Order Certified Copies
Most orders are placed with the USPTO same day — all within 24 business hours.
Order via The Patent Place →
Pre-filled with this patent's details
Quick Facts
Patent No.
US 12,333,835
App. No.
18/059,451
Granted
Jun 17, 2025
Kind
B2
Abstract

A system for extracting useful information from the documents associated with various courts' dockets uses a bidirectional long short-term memory (BiLSTM)-Attention-conditional random fields (CRF) architecture having a multi-headed output layer producing an outcome and settlement classification. The system includes a BiLSTM layer, an attention layer, a CRF layer, and a sigmoid layer that interact to produce the outcome and settlement classification.

Claims (36)

1. An apparatus comprising:

a sequence processing model layer configured to receive text of a document of a case and output an identification of a sequence of words of the text of the document of the case;

an attention layer configured to receive the output of the sequence processing model layer and output data relating to relationships between the words of the text of the document of the case based on the sequence of words of the text of the document of the case;

a conditional random fields (CRF) layer configured to receive the output of the attention layer and output an identification of an entry level outcome based on the output of the attention layer; and

a sigmoid layer configured to receive the output of the attention layer and output an entry level settlement based on the output of the attention layer.

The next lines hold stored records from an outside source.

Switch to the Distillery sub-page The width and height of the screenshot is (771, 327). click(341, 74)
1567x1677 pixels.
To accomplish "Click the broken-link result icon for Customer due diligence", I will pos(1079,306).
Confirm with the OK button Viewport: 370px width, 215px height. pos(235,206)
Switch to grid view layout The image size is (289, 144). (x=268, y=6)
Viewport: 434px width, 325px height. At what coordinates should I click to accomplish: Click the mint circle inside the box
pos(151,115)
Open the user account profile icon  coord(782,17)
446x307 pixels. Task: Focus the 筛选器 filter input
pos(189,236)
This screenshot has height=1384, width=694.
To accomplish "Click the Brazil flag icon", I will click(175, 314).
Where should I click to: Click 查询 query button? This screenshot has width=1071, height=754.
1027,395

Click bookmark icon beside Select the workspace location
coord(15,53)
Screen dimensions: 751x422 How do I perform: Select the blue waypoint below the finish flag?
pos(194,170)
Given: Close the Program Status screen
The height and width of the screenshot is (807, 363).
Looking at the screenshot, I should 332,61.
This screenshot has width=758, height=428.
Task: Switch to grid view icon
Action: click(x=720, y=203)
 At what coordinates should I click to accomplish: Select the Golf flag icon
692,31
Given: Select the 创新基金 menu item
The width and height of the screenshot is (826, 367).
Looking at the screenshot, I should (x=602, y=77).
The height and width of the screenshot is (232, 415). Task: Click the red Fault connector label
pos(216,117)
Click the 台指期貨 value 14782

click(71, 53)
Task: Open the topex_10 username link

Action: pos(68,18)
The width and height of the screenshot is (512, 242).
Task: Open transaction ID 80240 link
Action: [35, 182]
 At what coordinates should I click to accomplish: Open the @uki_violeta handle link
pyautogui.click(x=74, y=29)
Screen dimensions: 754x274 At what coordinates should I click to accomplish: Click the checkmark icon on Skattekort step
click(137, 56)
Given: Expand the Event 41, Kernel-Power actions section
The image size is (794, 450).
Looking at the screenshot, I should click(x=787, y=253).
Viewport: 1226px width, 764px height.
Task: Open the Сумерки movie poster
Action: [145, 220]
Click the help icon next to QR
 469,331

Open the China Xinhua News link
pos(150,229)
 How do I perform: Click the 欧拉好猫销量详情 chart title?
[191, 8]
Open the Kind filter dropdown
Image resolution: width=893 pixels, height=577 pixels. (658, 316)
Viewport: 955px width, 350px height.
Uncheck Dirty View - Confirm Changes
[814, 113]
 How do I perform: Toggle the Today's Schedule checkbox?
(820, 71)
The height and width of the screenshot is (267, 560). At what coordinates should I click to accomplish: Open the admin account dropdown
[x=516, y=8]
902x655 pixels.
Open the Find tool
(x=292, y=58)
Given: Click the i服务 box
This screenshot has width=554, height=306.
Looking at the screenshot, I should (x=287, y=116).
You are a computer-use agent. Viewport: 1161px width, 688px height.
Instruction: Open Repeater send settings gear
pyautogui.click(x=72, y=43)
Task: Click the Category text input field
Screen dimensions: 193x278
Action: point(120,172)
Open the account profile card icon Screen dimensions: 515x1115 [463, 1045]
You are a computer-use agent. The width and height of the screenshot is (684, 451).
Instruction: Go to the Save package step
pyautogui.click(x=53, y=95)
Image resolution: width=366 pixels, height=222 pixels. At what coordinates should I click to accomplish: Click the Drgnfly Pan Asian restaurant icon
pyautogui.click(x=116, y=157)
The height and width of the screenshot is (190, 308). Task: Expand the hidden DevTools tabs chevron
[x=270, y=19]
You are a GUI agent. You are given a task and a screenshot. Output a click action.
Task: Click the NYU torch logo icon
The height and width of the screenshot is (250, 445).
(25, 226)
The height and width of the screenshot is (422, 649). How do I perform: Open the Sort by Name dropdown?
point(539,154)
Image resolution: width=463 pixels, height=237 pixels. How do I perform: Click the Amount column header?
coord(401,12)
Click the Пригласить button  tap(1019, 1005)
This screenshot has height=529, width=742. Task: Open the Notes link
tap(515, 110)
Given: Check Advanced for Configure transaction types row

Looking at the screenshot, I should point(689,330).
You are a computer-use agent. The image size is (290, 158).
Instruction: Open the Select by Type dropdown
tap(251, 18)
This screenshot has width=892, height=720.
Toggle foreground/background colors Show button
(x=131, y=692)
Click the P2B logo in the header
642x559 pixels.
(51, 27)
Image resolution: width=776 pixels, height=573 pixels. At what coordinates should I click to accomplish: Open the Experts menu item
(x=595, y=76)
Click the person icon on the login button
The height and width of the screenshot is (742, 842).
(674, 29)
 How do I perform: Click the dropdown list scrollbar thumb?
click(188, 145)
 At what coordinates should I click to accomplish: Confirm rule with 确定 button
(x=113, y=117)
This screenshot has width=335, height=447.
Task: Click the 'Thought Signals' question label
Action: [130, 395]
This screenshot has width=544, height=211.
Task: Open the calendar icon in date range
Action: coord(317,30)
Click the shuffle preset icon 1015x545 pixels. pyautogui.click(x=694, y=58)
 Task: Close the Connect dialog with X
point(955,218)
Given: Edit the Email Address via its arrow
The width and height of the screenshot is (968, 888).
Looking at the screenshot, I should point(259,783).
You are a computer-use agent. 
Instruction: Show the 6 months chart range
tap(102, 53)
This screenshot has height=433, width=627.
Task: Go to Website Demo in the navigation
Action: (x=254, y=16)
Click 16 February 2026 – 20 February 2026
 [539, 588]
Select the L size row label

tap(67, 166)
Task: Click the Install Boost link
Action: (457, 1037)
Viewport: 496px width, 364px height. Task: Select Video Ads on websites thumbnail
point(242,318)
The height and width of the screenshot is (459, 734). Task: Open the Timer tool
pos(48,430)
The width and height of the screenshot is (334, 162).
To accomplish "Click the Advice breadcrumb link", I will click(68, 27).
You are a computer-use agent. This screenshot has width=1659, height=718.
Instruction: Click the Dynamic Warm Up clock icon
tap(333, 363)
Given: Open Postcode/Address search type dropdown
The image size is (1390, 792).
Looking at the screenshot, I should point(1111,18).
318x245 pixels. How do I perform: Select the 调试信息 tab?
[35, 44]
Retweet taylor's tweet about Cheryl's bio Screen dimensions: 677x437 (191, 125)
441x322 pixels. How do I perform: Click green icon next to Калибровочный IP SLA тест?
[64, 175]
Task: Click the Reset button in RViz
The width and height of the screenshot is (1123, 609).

2. The apparatus of claim 1 , wherein the sequence processing model layer comprises a plurality of bidirectional long short-term memory (BiLSTM) components.

3. The apparatus of claim 2 , wherein each of the plurality of BiLSTM components comprises a forward direction long short-term memory (LSTM) and a backward direction LSTM.

4. The apparatus of claim 3 , wherein each of the plurality of BiLSTM components receives input from one of a plurality of smooth inverse frequency (SIF) embedding units.

5. The apparatus of claim 4 , wherein the plurality of SIF embedding units encodes the text of the document and a plurality of one hot encoded entry type units inputs a vector representation to the plurality of SIF embedding units.

6. The apparatus of claim 5 , wherein each of the plurality of one hot encoded entry type units is configured to receive an entry type and convert the entry type into the vector representation.

7. The apparatus of claim 1 , wherein the CRF layer comprises a plurality of CRF blocks.

8. The apparatus of claim 7 , wherein each of the plurality of CRF blocks is in communication with a neighboring CRF and the plurality of CRF blocks determine output of the CRF layer.

9. An apparatus comprising:

a BiLSTM layer comprising a plurality of BiLSTM components each of the plurality of BiLSTM components configured to receive a tensor comprising text of a document of a case;

an attention layer comprising a plurality of attention blocks, each attention block configured to receive outputs of the plurality of BiLSTM components, identify relationships between words of the document of the case, and output an output tensor;

a CRF layer comprising a plurality of CRF blocks, each of the plurality of CRF blocks configured to receive output tensors from each of the plurality of attention blocks and identify elements of the output tensors, the plurality of CRF blocks configured to output an entry level outcome based on the elements of the output tensors; and

a sigmoid layer comprising a plurality of sigmoid blocks, each of the plurality of sigmoid blocks configured to receive an output tensor from one of the plurality of attention blocks and output an entry level settlement.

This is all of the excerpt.